Saturday, May 27th, Boulware Springs Park, 3420 SE 15th St.,  Gainesville, FL 32641. 9 a.m. Meet next to the spring house.

Sunday, June 4th, John Chestnut County Park: 2200 East Lake Road, Palm Harbor, FL  9 a.m. 34685.

Sunday, June 11th, Bayshore Live Oak Park, Bayshore Drive. Port Charlotte. 9 a.m. Meet at the parking lot at the intersection of Bayshore Road and Ganyard Street.

Saturday, June 17th, Florida State College,  south campus, 11901 Beach Blvd.,  Jacksonville, 32246. 9 a.m.

Sunday, June 18th, Blanchard Park, 10501 Jay Blanchard Trail, Orlando, FL 32817. 9 a.m. Meet east side of the tennis courts near the YMCA building.

To read more about the foraging classes go here. 

Can you identify this marginal edible? You could if you read the Green Deane Forum.

Want to identify a plant? Looking for a foraging reference? Do you have a UFO, an Unidentified Flowering Object you want identified? On the Green Deane Forum we chat about foraging all year. And it’s not just about warm-weather plants or just North American flora. Many nations around the world share common weeds so there’s a lot to talk about. There’s also more than weeds. The reference section has information for foraging around the world. There are also articles on food preservation, and forgotten skills from making bows to fermenting food.
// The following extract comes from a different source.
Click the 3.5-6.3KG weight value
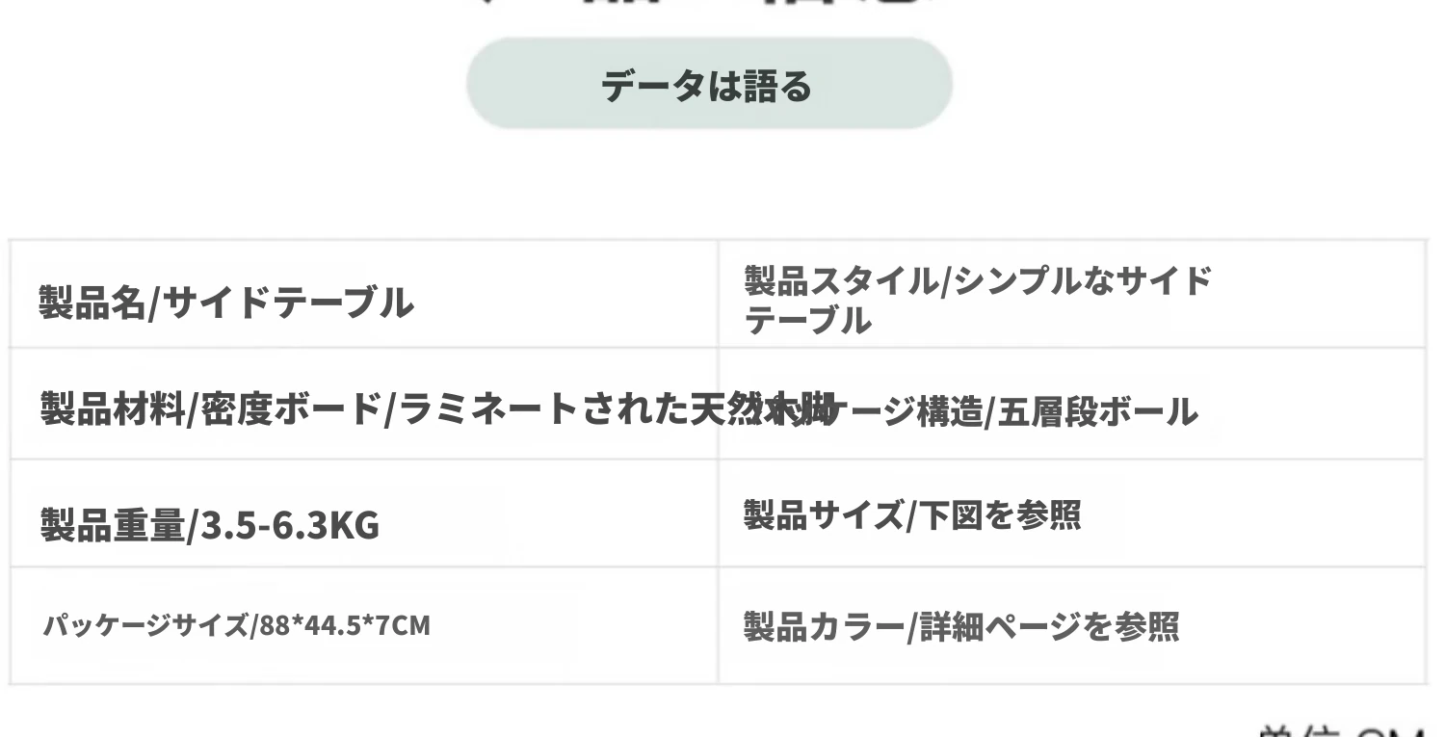tap(289, 526)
One special section is “From the Frightening Mail Bag” where we learn from people’s mistakes. You can join the forum by clicking on the button on the upper right hand side of this page.
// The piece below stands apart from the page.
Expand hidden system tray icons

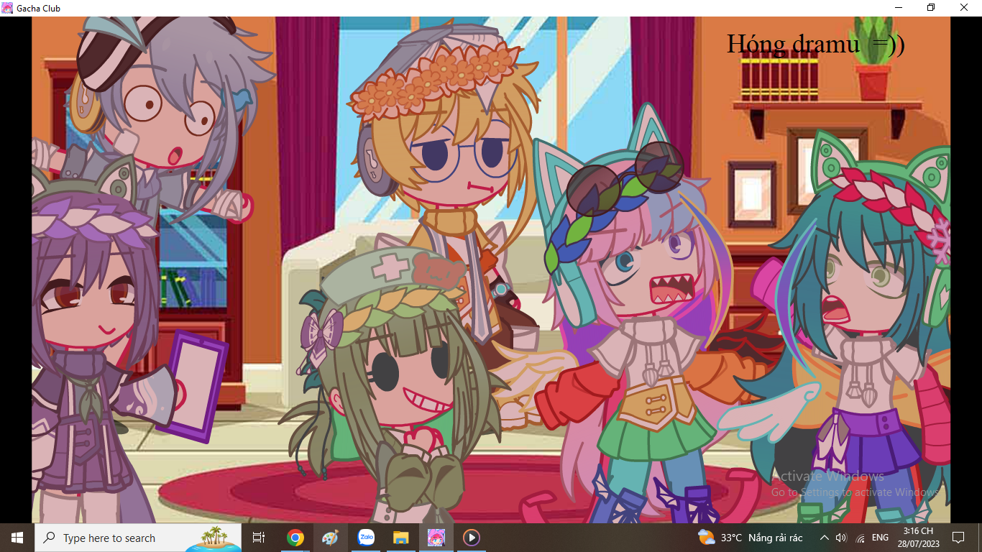(x=825, y=538)
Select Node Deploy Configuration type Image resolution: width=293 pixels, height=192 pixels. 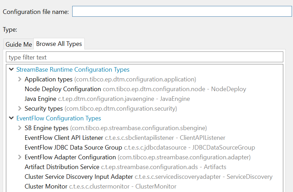pyautogui.click(x=63, y=89)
The Nine-DVD set includes 135 videos.

 All of Green Deane’s videos available for free on You Tube. They do have ads on them so every time you watch a Green Deane video I get a quarter of one cent. Four views, one cent. Not exactly a large money-maker but it helps pays for this newsletter. If you want to see the videos without ads and some in slightly better quality you can order the DVD set. It is nine DVDs with 15 videos on each.  Many people want their own copy of the videos or they have a slow service and its easier to order then to watch them on-line. They make a good gift for that forager you know. Individual DVDs can also be ordered. You can order them by clicking on the button on the top right of this page or you can go here.

From the Archive 2012

It was a road tour weekend with a Saturday class in Port Charlotte and West Palm Beach on Sunday. Round trip it was a total of 533 miles for the weekend on the big red motorcycle. I always enjoy these two locations because they have species not found even 200 miles to the north.

Non-edible Nickerbean

In Port Charlotte we saw a gray Nickerbean, Caesalpinia bonduc. It’s included among the “sea beans” that float north on ocean currents from Central and South America. However, the gray Nickerbean — aka Nickernut —  is actually a Florida native. I have not found any reference to this legume vine being edible however the seeds have been used medicinally for many applications. As the plant was used extensively to combat malaria, it’s also been called the “quinine of the poor.” The non-edible seeds float and stay viable for at least 30 years. They have been found as far away as Scotland where they are called Molucca Beans. Oddly the Scots call all sea beans that come ashore arna Moire, or in Gaelic, Mary’s Kidney.  One relative of the Nickerbean is edible. That is the C. pulcherrima, whose young seeds are eaten fresh or cooked. The flowers of that species are edible after cooking. The stamens of C. gilliesii flowers are used to adulterate saffron.  Interestingly the Nickerbean is related to the Bauhinias.